====== Data to use ======

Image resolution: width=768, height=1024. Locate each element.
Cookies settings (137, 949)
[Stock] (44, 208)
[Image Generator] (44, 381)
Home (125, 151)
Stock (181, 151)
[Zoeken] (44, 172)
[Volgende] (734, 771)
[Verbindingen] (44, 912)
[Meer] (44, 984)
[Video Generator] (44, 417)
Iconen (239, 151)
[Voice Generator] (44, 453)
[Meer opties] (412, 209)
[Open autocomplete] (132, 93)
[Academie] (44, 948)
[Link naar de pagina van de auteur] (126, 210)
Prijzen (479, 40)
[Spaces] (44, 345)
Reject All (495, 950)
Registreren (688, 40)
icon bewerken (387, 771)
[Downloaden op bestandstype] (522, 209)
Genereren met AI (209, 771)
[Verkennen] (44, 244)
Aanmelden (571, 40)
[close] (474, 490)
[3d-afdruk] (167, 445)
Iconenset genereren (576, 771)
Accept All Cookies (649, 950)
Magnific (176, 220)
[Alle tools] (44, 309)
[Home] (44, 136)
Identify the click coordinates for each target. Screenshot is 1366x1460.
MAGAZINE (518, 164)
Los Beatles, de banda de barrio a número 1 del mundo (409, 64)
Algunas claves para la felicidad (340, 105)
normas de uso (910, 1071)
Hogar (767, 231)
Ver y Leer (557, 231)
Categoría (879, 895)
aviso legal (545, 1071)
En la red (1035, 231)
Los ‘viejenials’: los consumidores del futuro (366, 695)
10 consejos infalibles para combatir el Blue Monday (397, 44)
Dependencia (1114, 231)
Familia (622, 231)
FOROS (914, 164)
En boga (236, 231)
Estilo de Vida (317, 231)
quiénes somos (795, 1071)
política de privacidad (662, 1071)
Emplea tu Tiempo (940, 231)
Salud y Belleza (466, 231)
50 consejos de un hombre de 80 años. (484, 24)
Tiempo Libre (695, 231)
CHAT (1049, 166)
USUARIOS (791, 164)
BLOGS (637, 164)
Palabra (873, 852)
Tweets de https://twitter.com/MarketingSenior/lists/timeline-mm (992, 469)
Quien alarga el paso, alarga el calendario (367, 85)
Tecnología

======

> [What is expected] Among the lines of the data, some may include "each" as a word or string; report how many, and nothing else.

> [Output of the exercise] 2